From the first line to the last, output the material exactly.

--------

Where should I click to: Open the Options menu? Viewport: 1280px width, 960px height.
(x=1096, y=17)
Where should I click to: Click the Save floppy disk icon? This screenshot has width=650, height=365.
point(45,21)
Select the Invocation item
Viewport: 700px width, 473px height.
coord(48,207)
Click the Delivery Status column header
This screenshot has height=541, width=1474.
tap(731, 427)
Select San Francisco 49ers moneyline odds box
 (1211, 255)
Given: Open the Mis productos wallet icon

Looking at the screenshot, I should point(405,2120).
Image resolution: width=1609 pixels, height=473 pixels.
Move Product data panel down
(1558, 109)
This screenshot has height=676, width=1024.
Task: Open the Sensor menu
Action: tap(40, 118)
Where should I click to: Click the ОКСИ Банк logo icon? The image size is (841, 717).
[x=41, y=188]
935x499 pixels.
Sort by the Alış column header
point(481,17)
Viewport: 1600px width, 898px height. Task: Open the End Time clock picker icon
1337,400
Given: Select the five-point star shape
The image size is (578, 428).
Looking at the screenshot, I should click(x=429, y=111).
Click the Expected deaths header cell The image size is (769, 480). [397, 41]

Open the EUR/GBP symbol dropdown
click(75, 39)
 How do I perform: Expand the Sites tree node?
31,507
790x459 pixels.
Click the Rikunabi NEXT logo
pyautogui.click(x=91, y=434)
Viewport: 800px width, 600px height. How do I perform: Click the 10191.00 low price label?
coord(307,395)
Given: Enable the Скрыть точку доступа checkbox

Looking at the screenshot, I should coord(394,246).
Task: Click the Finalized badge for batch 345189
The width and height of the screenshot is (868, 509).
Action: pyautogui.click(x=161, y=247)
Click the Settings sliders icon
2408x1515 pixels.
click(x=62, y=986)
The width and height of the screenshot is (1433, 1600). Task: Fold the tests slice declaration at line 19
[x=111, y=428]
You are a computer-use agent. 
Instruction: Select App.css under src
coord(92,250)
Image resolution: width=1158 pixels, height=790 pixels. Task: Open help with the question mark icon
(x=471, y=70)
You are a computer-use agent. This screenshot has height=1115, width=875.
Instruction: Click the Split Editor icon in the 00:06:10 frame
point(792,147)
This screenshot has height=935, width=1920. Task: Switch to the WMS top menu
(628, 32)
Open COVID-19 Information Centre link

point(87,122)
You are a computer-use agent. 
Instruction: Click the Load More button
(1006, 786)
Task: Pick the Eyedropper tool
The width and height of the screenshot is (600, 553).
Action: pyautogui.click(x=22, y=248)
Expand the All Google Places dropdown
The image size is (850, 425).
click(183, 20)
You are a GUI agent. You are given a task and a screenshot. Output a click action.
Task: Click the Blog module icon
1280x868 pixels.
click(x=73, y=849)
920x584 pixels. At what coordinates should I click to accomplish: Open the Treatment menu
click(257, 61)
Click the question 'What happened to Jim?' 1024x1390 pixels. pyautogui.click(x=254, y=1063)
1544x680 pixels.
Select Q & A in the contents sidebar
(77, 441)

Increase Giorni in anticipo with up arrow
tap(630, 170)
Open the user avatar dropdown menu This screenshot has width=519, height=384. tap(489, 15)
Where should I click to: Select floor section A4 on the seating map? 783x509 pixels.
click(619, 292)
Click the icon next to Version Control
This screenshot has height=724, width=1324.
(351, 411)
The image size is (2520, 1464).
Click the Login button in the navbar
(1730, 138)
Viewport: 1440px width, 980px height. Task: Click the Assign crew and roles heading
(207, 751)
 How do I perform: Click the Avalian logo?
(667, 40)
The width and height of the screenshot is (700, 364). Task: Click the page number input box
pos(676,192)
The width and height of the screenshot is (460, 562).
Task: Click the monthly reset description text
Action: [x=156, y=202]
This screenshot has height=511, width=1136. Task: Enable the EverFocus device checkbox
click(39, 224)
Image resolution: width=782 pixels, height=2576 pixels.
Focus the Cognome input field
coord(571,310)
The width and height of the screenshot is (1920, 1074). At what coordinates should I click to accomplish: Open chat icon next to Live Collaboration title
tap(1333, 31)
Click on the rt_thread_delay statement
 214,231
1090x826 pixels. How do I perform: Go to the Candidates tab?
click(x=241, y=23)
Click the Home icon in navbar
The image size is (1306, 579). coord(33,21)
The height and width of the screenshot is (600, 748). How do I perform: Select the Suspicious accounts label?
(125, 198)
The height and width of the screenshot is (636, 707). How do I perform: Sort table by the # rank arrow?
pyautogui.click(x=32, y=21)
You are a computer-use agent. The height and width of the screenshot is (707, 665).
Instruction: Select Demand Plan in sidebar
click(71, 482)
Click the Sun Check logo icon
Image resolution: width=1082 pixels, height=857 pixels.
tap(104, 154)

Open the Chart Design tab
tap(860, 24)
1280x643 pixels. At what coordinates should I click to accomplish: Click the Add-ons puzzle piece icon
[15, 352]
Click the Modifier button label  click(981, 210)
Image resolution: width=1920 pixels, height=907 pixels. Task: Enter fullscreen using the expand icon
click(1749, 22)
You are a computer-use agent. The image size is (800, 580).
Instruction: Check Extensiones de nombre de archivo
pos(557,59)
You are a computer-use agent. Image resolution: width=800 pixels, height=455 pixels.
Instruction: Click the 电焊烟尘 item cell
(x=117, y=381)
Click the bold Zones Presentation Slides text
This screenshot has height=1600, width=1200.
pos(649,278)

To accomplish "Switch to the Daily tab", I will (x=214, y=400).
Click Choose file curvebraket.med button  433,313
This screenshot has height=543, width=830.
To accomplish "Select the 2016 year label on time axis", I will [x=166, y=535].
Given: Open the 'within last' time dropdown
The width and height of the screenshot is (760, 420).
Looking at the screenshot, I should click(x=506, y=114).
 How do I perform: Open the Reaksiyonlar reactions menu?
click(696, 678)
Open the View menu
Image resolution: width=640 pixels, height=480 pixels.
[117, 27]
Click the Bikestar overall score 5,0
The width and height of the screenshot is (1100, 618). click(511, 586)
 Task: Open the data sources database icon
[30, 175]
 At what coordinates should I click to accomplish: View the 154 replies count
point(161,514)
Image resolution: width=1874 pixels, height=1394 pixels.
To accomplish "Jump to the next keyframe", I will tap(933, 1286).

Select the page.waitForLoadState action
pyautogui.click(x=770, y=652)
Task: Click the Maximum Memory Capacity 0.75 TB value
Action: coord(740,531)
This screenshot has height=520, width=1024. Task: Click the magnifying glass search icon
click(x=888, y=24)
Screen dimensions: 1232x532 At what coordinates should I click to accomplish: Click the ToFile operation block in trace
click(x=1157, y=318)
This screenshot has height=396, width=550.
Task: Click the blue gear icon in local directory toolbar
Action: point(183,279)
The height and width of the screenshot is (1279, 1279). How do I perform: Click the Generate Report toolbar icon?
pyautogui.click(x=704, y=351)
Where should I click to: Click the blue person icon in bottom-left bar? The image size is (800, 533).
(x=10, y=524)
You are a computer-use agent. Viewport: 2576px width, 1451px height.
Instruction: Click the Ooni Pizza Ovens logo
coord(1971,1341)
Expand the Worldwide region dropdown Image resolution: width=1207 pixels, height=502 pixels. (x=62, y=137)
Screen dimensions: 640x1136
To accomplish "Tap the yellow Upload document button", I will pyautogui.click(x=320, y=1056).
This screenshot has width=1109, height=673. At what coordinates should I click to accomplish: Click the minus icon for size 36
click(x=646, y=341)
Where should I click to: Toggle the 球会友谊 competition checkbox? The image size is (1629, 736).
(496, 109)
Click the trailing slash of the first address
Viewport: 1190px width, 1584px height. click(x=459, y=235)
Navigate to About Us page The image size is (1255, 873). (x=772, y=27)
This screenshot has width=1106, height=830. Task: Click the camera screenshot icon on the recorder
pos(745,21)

--------

**SOLUTION FOR THIS PROBLEM**
Where should I click to: Open the Options menu? Viewport: 1280px width, 960px height.
(x=1096, y=17)
Where should I click to: Click the Save floppy disk icon? This screenshot has width=650, height=365.
point(45,21)
Select the Invocation item
Viewport: 700px width, 473px height.
coord(48,207)
Click the Delivery Status column header
This screenshot has height=541, width=1474.
tap(731, 427)
Select San Francisco 49ers moneyline odds box
 (1211, 255)
Given: Open the Mis productos wallet icon

Looking at the screenshot, I should point(405,2120).
Image resolution: width=1609 pixels, height=473 pixels.
Move Product data panel down
(1558, 109)
This screenshot has height=676, width=1024.
Task: Open the Sensor menu
Action: tap(40, 118)
Where should I click to: Click the ОКСИ Банк logo icon? The image size is (841, 717).
[x=41, y=188]
935x499 pixels.
Sort by the Alış column header
point(481,17)
Viewport: 1600px width, 898px height. Task: Open the End Time clock picker icon
1337,400
Given: Select the five-point star shape
The image size is (578, 428).
Looking at the screenshot, I should click(x=429, y=111).
Click the Expected deaths header cell The image size is (769, 480). [397, 41]

Open the EUR/GBP symbol dropdown
click(75, 39)
 How do I perform: Expand the Sites tree node?
31,507
790x459 pixels.
Click the Rikunabi NEXT logo
pyautogui.click(x=91, y=434)
Viewport: 800px width, 600px height. How do I perform: Click the 10191.00 low price label?
coord(307,395)
Given: Enable the Скрыть точку доступа checkbox

Looking at the screenshot, I should coord(394,246).
Task: Click the Finalized badge for batch 345189
The width and height of the screenshot is (868, 509).
Action: pyautogui.click(x=161, y=247)
Click the Settings sliders icon
2408x1515 pixels.
click(x=62, y=986)
The width and height of the screenshot is (1433, 1600). Task: Fold the tests slice declaration at line 19
[x=111, y=428]
You are a computer-use agent. 
Instruction: Select App.css under src
coord(92,250)
Image resolution: width=1158 pixels, height=790 pixels. Task: Open help with the question mark icon
(x=471, y=70)
You are a computer-use agent. This screenshot has height=1115, width=875.
Instruction: Click the Split Editor icon in the 00:06:10 frame
point(792,147)
This screenshot has height=935, width=1920. Task: Switch to the WMS top menu
(628, 32)
Open COVID-19 Information Centre link

point(87,122)
You are a computer-use agent. 
Instruction: Click the Load More button
(1006, 786)
Task: Pick the Eyedropper tool
The width and height of the screenshot is (600, 553).
Action: pyautogui.click(x=22, y=248)
Expand the All Google Places dropdown
The image size is (850, 425).
click(183, 20)
You are a GUI agent. You are given a task and a screenshot. Output a click action.
Task: Click the Blog module icon
1280x868 pixels.
click(x=73, y=849)
920x584 pixels. At what coordinates should I click to accomplish: Open the Treatment menu
click(257, 61)
Click the question 'What happened to Jim?' 1024x1390 pixels. pyautogui.click(x=254, y=1063)
1544x680 pixels.
Select Q & A in the contents sidebar
(77, 441)

Increase Giorni in anticipo with up arrow
tap(630, 170)
Open the user avatar dropdown menu This screenshot has width=519, height=384. tap(489, 15)
Where should I click to: Select floor section A4 on the seating map? 783x509 pixels.
click(619, 292)
Click the icon next to Version Control
This screenshot has height=724, width=1324.
(351, 411)
The image size is (2520, 1464).
Click the Login button in the navbar
(1730, 138)
Viewport: 1440px width, 980px height. Task: Click the Assign crew and roles heading
(207, 751)
 How do I perform: Click the Avalian logo?
(667, 40)
The width and height of the screenshot is (700, 364). Task: Click the page number input box
pos(676,192)
The width and height of the screenshot is (460, 562).
Task: Click the monthly reset description text
Action: [x=156, y=202]
This screenshot has height=511, width=1136. Task: Enable the EverFocus device checkbox
click(39, 224)
Image resolution: width=782 pixels, height=2576 pixels.
Focus the Cognome input field
coord(571,310)
The width and height of the screenshot is (1920, 1074). At what coordinates should I click to accomplish: Open chat icon next to Live Collaboration title
tap(1333, 31)
Click on the rt_thread_delay statement
 214,231
1090x826 pixels. How do I perform: Go to the Candidates tab?
click(x=241, y=23)
Click the Home icon in navbar
The image size is (1306, 579). coord(33,21)
The height and width of the screenshot is (600, 748). How do I perform: Select the Suspicious accounts label?
(125, 198)
The height and width of the screenshot is (636, 707). How do I perform: Sort table by the # rank arrow?
pyautogui.click(x=32, y=21)
You are a computer-use agent. The height and width of the screenshot is (707, 665).
Instruction: Select Demand Plan in sidebar
click(71, 482)
Click the Sun Check logo icon
Image resolution: width=1082 pixels, height=857 pixels.
tap(104, 154)

Open the Chart Design tab
tap(860, 24)
1280x643 pixels. At what coordinates should I click to accomplish: Click the Add-ons puzzle piece icon
[15, 352]
Click the Modifier button label  click(981, 210)
Image resolution: width=1920 pixels, height=907 pixels. Task: Enter fullscreen using the expand icon
click(1749, 22)
You are a computer-use agent. The image size is (800, 580).
Instruction: Check Extensiones de nombre de archivo
pos(557,59)
You are a computer-use agent. Image resolution: width=800 pixels, height=455 pixels.
Instruction: Click the 电焊烟尘 item cell
(x=117, y=381)
Click the bold Zones Presentation Slides text
This screenshot has height=1600, width=1200.
pos(649,278)

To accomplish "Switch to the Daily tab", I will (x=214, y=400).
Click Choose file curvebraket.med button  433,313
This screenshot has height=543, width=830.
To accomplish "Select the 2016 year label on time axis", I will [x=166, y=535].
Given: Open the 'within last' time dropdown
The width and height of the screenshot is (760, 420).
Looking at the screenshot, I should click(x=506, y=114).
 How do I perform: Open the Reaksiyonlar reactions menu?
click(696, 678)
Open the View menu
Image resolution: width=640 pixels, height=480 pixels.
[117, 27]
Click the Bikestar overall score 5,0
The width and height of the screenshot is (1100, 618). click(511, 586)
 Task: Open the data sources database icon
[30, 175]
 At what coordinates should I click to accomplish: View the 154 replies count
point(161,514)
Image resolution: width=1874 pixels, height=1394 pixels.
To accomplish "Jump to the next keyframe", I will tap(933, 1286).

Select the page.waitForLoadState action
pyautogui.click(x=770, y=652)
Task: Click the Maximum Memory Capacity 0.75 TB value
Action: coord(740,531)
This screenshot has height=520, width=1024. Task: Click the magnifying glass search icon
click(x=888, y=24)
Screen dimensions: 1232x532 At what coordinates should I click to accomplish: Click the ToFile operation block in trace
click(x=1157, y=318)
This screenshot has height=396, width=550.
Task: Click the blue gear icon in local directory toolbar
Action: point(183,279)
The height and width of the screenshot is (1279, 1279). How do I perform: Click the Generate Report toolbar icon?
pyautogui.click(x=704, y=351)
Where should I click to: Click the blue person icon in bottom-left bar? The image size is (800, 533).
(x=10, y=524)
You are a computer-use agent. Viewport: 2576px width, 1451px height.
Instruction: Click the Ooni Pizza Ovens logo
coord(1971,1341)
Expand the Worldwide region dropdown Image resolution: width=1207 pixels, height=502 pixels. (x=62, y=137)
Screen dimensions: 640x1136
To accomplish "Tap the yellow Upload document button", I will pyautogui.click(x=320, y=1056).
This screenshot has width=1109, height=673. At what coordinates should I click to accomplish: Click the minus icon for size 36
click(x=646, y=341)
Where should I click to: Toggle the 球会友谊 competition checkbox? The image size is (1629, 736).
(496, 109)
Click the trailing slash of the first address
Viewport: 1190px width, 1584px height. click(x=459, y=235)
Navigate to About Us page The image size is (1255, 873). (x=772, y=27)
This screenshot has width=1106, height=830. Task: Click the camera screenshot icon on the recorder
pos(745,21)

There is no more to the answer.